Because of early detection and more effective treatment regimens, the number of women living with breast cancer in the United States has increased to approximately 2.8 million.1 Although it does occur in men, breast cancer is the most common cancer in women, irrespective of a woman’s race or ethnicity. Based on current rates of breast cancer incidence, approximately one in every eight women born today will be diagnosed with breast cancer during her lifetime.
Treatment of breast cancer has steadily improved in the 21st century. These improvements have been accomplished through advances in breast imaging, recognition and identification of germline mutations, and evidence-based interventions, including risk-reducing medications and lifestyle changes.
Primary care clinicians should complete a hereditary cancer risk assessment at each patient visit. Although cancer risk assessment may be unfamiliar to many primary care clinicians, it is incumbent on them to be proficient and thorough in this type of evaluation. These practices should include recognition of familial disease patterns suggestive of inherited susceptibility to breast cancer, risk assessment, referral to genetic counseling and testing, and interpretation of these results into practice.
Evaluating family history
Evaluation of family history is one of the most effective and least expensive tools to identify individuals at increased risk for breast cancer, and yet many providers do not adequately assess their patients’ familial and genetic risk of developing breast cancer. All breast cancers are genetic, but not all breast cancers are hereditary; breast cancer can be attributed to sporadic, familial, or genetic causes.
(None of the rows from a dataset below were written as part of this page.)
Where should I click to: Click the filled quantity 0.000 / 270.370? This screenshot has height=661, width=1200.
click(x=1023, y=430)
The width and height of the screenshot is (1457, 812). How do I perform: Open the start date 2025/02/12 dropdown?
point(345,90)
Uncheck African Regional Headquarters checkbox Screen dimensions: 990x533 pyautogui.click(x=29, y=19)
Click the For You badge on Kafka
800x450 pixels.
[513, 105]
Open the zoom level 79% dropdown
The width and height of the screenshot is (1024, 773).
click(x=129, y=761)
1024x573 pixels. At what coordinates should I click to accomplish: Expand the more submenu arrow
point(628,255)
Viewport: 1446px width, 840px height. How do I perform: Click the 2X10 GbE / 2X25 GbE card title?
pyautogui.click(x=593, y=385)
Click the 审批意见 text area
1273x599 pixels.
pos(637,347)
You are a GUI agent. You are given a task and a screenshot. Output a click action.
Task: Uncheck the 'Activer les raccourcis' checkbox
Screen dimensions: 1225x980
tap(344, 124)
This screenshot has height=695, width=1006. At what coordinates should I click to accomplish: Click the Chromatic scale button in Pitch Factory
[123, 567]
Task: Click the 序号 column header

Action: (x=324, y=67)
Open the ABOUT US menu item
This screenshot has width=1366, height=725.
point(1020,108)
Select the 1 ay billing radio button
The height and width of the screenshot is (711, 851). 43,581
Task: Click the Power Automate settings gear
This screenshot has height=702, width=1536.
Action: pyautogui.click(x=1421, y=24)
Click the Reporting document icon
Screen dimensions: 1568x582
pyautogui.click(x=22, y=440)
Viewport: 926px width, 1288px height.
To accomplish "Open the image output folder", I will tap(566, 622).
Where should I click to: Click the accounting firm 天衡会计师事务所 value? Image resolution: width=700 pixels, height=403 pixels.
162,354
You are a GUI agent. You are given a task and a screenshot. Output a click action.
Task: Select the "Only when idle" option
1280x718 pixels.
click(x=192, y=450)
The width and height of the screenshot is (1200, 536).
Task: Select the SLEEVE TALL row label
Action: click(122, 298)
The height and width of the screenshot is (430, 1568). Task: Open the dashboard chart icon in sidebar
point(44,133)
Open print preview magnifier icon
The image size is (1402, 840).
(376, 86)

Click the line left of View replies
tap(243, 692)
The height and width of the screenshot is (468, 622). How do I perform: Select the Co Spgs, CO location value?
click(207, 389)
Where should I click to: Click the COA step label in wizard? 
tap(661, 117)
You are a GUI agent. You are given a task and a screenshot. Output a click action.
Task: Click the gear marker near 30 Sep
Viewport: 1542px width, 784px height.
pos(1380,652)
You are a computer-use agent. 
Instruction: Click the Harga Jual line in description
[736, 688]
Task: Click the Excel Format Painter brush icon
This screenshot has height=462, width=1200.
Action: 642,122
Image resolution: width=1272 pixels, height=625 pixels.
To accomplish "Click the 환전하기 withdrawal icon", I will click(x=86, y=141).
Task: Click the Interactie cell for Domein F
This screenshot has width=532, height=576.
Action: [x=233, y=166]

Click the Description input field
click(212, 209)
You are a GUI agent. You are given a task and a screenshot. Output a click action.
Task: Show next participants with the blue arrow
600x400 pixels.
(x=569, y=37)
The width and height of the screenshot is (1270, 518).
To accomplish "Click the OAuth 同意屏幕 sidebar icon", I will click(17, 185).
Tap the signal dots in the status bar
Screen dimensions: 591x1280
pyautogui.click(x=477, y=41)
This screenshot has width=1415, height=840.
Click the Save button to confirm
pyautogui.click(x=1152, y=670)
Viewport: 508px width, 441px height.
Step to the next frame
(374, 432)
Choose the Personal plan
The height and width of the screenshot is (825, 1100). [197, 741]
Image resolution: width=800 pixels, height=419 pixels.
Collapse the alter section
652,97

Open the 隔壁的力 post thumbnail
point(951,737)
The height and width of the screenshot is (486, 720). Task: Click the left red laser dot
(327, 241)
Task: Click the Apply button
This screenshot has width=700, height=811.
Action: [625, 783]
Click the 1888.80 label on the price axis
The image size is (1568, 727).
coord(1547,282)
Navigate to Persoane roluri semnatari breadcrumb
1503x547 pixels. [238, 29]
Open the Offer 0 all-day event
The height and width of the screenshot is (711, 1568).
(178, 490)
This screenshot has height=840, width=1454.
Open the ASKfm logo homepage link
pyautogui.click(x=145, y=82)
Approximately 5% to 10% of breast cancers can be linked to genetic mutations from the maternal or paternal side; a woman’s risk of breast cancer approximately doubles if she has a first-degree relative who has been diagnosed with the disease.2 Sporadic breast cancer can be partly explained by known risk factors such as age at menarche, age at first live birth, age at menopause, history of proliferative breast disease, and lifestyle factors.